→ **Jobs**:
- a) Reproduce the passage of the reader comments below, starting at "Malcolm Turner, Alsager, England" and ending at "for those people.".
- b) Render this sentence from the reader comments below in Spanish: "The difficulty I have is that you're assuming people behave rationally."

→ **Source excerpt**:
-----

Bill Baber, Edinburgh, Scotland
Will I be censored for Political Incorrectness if I mention that one of the greatest incentives to cut down natural forest is the damn silly European ruling that 'we' have to use 20% biodiesel?
Where exactly do these eco-fascists think all the land to produce palm oil diesel fuel is going to come from?
Mike Bibby, St Albans, England -not EU
Oh I am so glad you mention Bali for I was wondering if the Times had a news blackout on the event. Certain papers of certain political tendencies appear to hold their readers in the dark when it comes to the destruction of the natural world or maybe it is because there is consensus amongst their influential readership that making money is so much more important than anything else such as a functioning society and the beauty of the earth.
The most gluttonous societies (US and UK) who indulged in most consumer spending - and are now most indebted also are reeking most damage on the environment. Please Bank of England do not allow this to continue by lowering interest rates.
I'll leave you with one quote you may ponder: "In the long run, rich people do not secure their own interests and those of their children if they rule over a collapsing society and merely buy themselves the privilege of being the last to starve or die".
[From Collapse by Jared Diamond, 2005
Esther Phillips, Leatherhead,
Yes James, Bali is truly apt. 15000 delegates. The hypocricy is mind blowing.
davidG, Carshalton,
We have a problem in the capitalist economies, the availability, efficacy and arguments in favour of manufactured goods are far more prevalent, closely argued, observed and give a lob-sided sense of worth. No one advertises on behalf of non-GM or non-processed food, no one owns it. In a straight race between a GM cabbage and an organic cabbage the former has a head start, a campaigning team behind it and billions of promotional cash. Up to now (prior to this article) a forest has little but cash sentiment behind it, while the agricultural and development markets present a commercial analysis with definite monetary gain, a business plan, immediate cash. Whatever the true value of naturally occurring produce, trees or crops, they have little or no capitalisation behind them and are therefore easy prey for the commercial market. Staffordshire CC is selling its farms, saying that the land is more valuable developed; food is 'healthier' only by intervention, shape sells better than taste.
Malcolm Turner, Alsager, England
The difficulty I have is that you're assuming people behave rationally. As previous lethal environmental crises such as the Mayans or Easter Island show, people in general don't do that. Perhaps as resources get scarer (or in the case of carbon, we're more and more reminded of the harm involved), the social cachet conferred by conspicuous consumption actually increases.
Yesterday on TV, for example, we had people insisting on their right to concrete over their gardens, oblivious of the consequences for their community in terms of flooding risk. Yet it's hard to think of any greater financial impact that losing your house. If money worked anywhere, it would work for those people.
Ian Kemmish, Biggleswade, UK
Interesting article James.
There are a few problems with an aid / tree swap in developing countries:
1. aid money goes into national coffers (where it is diverted to many causes - not all transparent).
2. only a small amount trickles down to forest adjacent communities - the ones doing the chopping - which will probably not be enough to halt the forest clearance.
3. illegal timber harvesting (half of all deforestation in Indonesia) will continue regardless of whether the government is being paid as forestry officials are easily bribed to allow the ublawful.
4. rising opportunity costs of forested land. Urbanising and growing populations increase the yields associated with agricultural land - which the carbon price will have to beat.
The problem is a little bigger than the simple creation of a market - and whilst the carbon price is still low, thanks in part to dodgy offsets from hydroelectric schemes, there are still better alternatives for land use than carbon.

-----

Stored items:

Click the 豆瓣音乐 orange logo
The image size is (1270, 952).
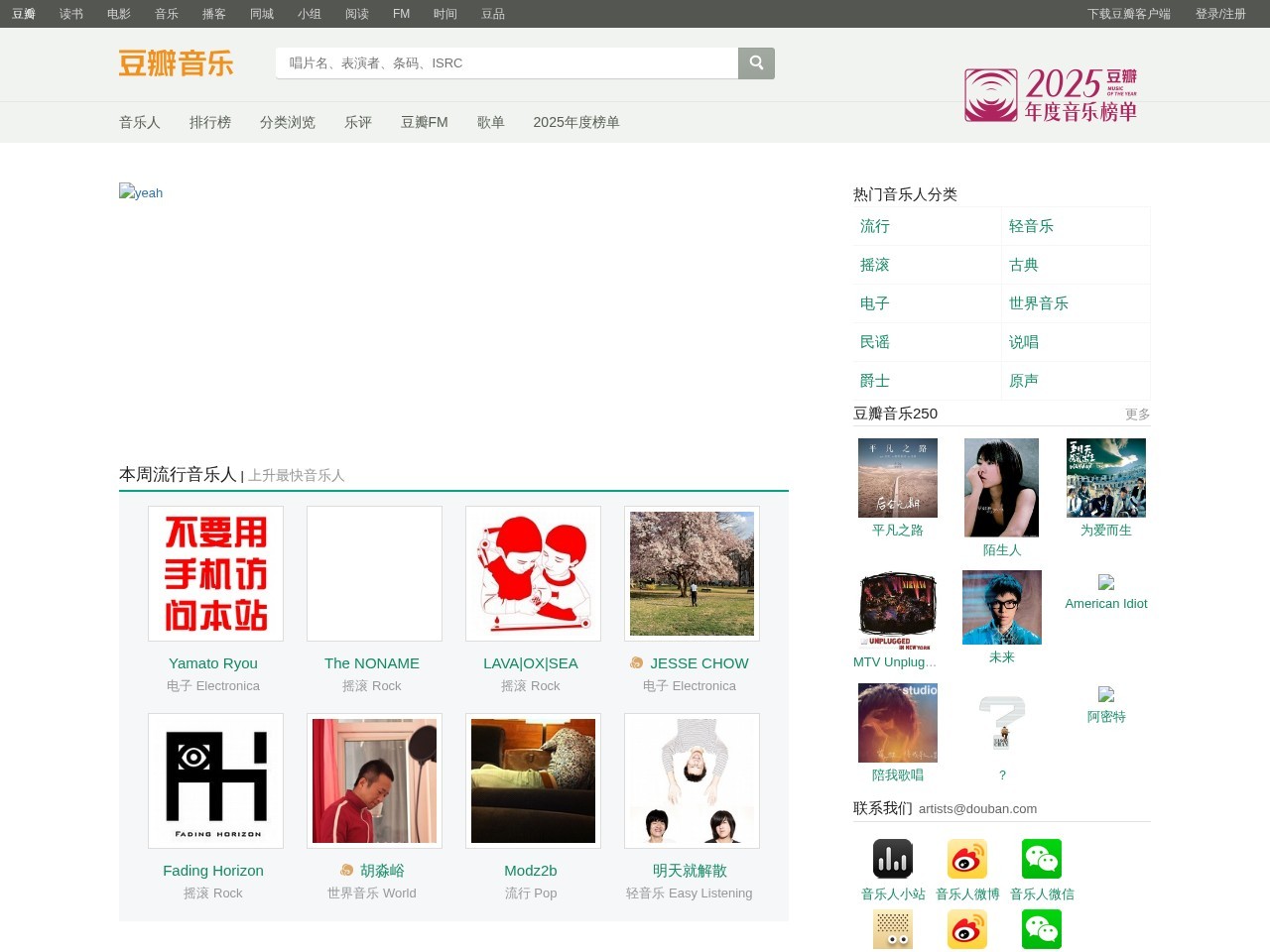(176, 63)
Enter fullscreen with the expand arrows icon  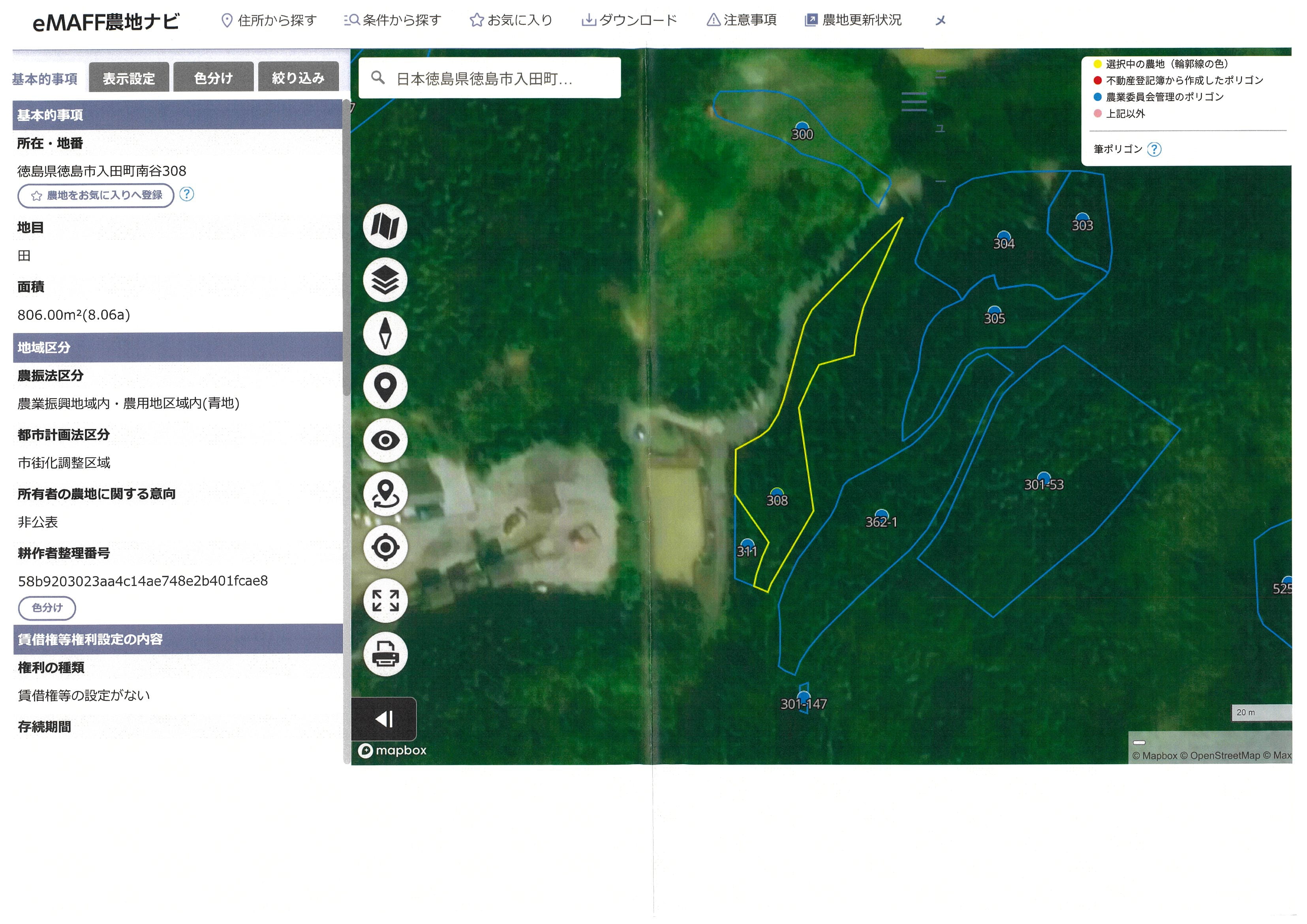(x=385, y=601)
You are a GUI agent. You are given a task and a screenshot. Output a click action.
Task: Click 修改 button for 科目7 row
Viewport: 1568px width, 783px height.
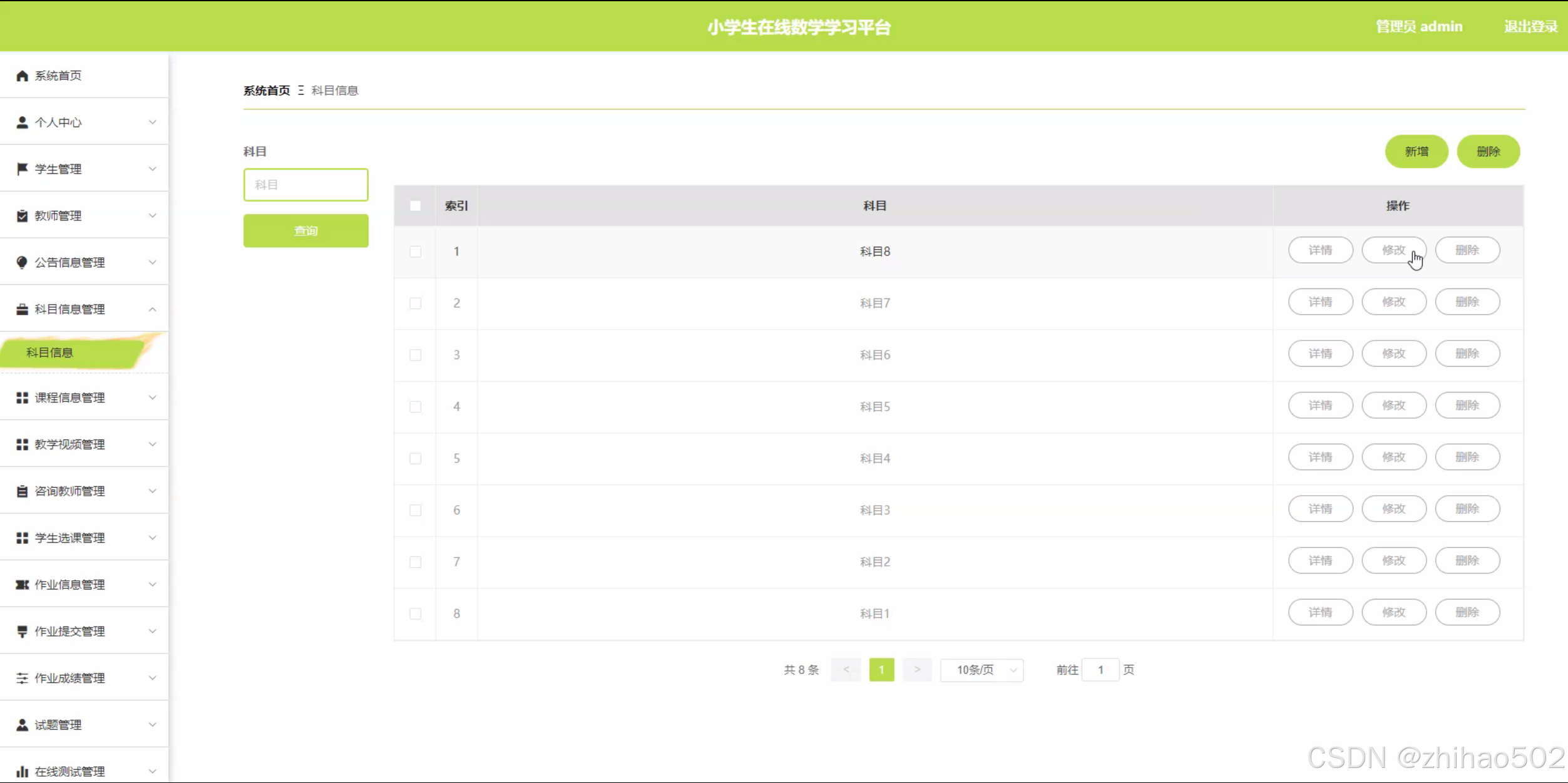tap(1393, 302)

-----

→ **Answers for the exercise**:
- a)
Malcolm Turner, Alsager, England
The difficulty I have is that you're assuming people behave rationally. As previous lethal environmental crises such as the Mayans or Easter Island show, people in general don't do that. Perhaps as resources get scarer (or in the case of carbon, we're more and more reminded of the harm involved), the social cachet conferred by conspicuous consumption actually increases.
Yesterday on TV, for example, we had people insisting on their right to concrete over their gardens, oblivious of the consequences for their community in terms of flooding risk. Yet it's hard to think of any greater financial impact that losing your house. If money worked anywhere, it would work for those people.

- b) La dificultad que tengo es que usted supone que la gente se comporta de forma racional.